__Requirement__
Copy out every one of the following lines word for word.

☆ ☆ ☆ ☆

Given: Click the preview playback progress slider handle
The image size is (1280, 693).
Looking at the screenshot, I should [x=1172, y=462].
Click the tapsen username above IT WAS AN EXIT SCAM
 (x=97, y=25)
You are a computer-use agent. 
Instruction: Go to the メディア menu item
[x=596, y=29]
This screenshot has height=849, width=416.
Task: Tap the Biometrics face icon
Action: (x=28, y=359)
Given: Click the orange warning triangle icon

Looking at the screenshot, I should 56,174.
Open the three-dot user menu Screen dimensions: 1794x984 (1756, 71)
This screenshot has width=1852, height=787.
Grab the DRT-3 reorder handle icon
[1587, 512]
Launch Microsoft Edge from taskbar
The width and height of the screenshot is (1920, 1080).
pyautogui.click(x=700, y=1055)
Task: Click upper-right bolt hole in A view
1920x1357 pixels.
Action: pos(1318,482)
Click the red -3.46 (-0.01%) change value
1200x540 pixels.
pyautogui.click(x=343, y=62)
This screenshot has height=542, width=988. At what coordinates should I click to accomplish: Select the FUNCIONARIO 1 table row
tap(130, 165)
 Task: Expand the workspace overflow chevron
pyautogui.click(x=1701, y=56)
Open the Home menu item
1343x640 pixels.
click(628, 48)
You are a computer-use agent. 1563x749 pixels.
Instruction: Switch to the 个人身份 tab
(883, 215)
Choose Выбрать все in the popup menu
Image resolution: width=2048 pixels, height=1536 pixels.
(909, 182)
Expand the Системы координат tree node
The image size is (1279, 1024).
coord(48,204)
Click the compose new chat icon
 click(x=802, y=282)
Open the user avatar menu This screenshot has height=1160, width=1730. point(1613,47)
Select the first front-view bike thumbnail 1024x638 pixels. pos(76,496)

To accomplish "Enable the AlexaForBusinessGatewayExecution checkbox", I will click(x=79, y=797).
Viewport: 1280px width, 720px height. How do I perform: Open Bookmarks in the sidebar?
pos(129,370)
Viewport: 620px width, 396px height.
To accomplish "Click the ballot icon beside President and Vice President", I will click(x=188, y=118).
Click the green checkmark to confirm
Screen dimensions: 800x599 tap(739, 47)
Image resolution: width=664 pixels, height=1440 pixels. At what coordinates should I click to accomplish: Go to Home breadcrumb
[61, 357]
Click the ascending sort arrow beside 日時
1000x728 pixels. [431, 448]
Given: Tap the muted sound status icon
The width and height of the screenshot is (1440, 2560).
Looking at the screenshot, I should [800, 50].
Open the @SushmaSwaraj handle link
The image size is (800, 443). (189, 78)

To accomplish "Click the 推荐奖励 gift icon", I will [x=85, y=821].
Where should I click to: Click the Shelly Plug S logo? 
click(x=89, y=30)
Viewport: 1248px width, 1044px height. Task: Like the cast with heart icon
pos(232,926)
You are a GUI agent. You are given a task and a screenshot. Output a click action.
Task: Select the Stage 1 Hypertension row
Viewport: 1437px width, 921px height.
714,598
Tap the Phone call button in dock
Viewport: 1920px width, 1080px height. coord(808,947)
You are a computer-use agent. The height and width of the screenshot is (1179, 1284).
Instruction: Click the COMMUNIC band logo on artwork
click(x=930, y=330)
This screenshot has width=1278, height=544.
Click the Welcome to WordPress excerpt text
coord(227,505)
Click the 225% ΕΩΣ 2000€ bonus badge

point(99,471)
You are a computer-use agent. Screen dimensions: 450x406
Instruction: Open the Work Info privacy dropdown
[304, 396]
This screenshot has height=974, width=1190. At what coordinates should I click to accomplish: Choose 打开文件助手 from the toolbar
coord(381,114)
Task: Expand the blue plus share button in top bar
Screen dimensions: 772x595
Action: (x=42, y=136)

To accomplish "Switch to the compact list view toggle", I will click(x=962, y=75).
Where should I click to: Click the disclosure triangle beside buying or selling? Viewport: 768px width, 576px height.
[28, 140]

☆ ☆ ☆ ☆

__Reply to the task__
Given: Click the preview playback progress slider handle
The image size is (1280, 693).
Looking at the screenshot, I should [x=1172, y=462].
Click the tapsen username above IT WAS AN EXIT SCAM
 (x=97, y=25)
You are a computer-use agent. 
Instruction: Go to the メディア menu item
[x=596, y=29]
This screenshot has height=849, width=416.
Task: Tap the Biometrics face icon
Action: (x=28, y=359)
Given: Click the orange warning triangle icon

Looking at the screenshot, I should 56,174.
Open the three-dot user menu Screen dimensions: 1794x984 (1756, 71)
This screenshot has width=1852, height=787.
Grab the DRT-3 reorder handle icon
[1587, 512]
Launch Microsoft Edge from taskbar
The width and height of the screenshot is (1920, 1080).
pyautogui.click(x=700, y=1055)
Task: Click upper-right bolt hole in A view
1920x1357 pixels.
Action: pos(1318,482)
Click the red -3.46 (-0.01%) change value
1200x540 pixels.
pyautogui.click(x=343, y=62)
This screenshot has height=542, width=988. At what coordinates should I click to accomplish: Select the FUNCIONARIO 1 table row
tap(130, 165)
 Task: Expand the workspace overflow chevron
pyautogui.click(x=1701, y=56)
Open the Home menu item
1343x640 pixels.
click(628, 48)
You are a computer-use agent. 1563x749 pixels.
Instruction: Switch to the 个人身份 tab
(883, 215)
Choose Выбрать все in the popup menu
Image resolution: width=2048 pixels, height=1536 pixels.
(909, 182)
Expand the Системы координат tree node
The image size is (1279, 1024).
coord(48,204)
Click the compose new chat icon
 click(x=802, y=282)
Open the user avatar menu This screenshot has height=1160, width=1730. point(1613,47)
Select the first front-view bike thumbnail 1024x638 pixels. pos(76,496)

To accomplish "Enable the AlexaForBusinessGatewayExecution checkbox", I will click(x=79, y=797).
Viewport: 1280px width, 720px height. How do I perform: Open Bookmarks in the sidebar?
pos(129,370)
Viewport: 620px width, 396px height.
To accomplish "Click the ballot icon beside President and Vice President", I will click(x=188, y=118).
Click the green checkmark to confirm
Screen dimensions: 800x599 tap(739, 47)
Image resolution: width=664 pixels, height=1440 pixels. At what coordinates should I click to accomplish: Go to Home breadcrumb
[61, 357]
Click the ascending sort arrow beside 日時
1000x728 pixels. [431, 448]
Given: Tap the muted sound status icon
The width and height of the screenshot is (1440, 2560).
Looking at the screenshot, I should [800, 50].
Open the @SushmaSwaraj handle link
The image size is (800, 443). (189, 78)

To accomplish "Click the 推荐奖励 gift icon", I will [x=85, y=821].
Where should I click to: Click the Shelly Plug S logo? 
click(x=89, y=30)
Viewport: 1248px width, 1044px height. Task: Like the cast with heart icon
pos(232,926)
You are a GUI agent. You are given a task and a screenshot. Output a click action.
Task: Select the Stage 1 Hypertension row
Viewport: 1437px width, 921px height.
714,598
Tap the Phone call button in dock
Viewport: 1920px width, 1080px height. coord(808,947)
You are a computer-use agent. The height and width of the screenshot is (1179, 1284).
Instruction: Click the COMMUNIC band logo on artwork
click(x=930, y=330)
This screenshot has width=1278, height=544.
Click the Welcome to WordPress excerpt text
coord(227,505)
Click the 225% ΕΩΣ 2000€ bonus badge

point(99,471)
You are a computer-use agent. Screen dimensions: 450x406
Instruction: Open the Work Info privacy dropdown
[304, 396]
This screenshot has height=974, width=1190. At what coordinates should I click to accomplish: Choose 打开文件助手 from the toolbar
coord(381,114)
Task: Expand the blue plus share button in top bar
Screen dimensions: 772x595
Action: (x=42, y=136)

To accomplish "Switch to the compact list view toggle", I will click(x=962, y=75).
Where should I click to: Click the disclosure triangle beside buying or selling? Viewport: 768px width, 576px height.
[28, 140]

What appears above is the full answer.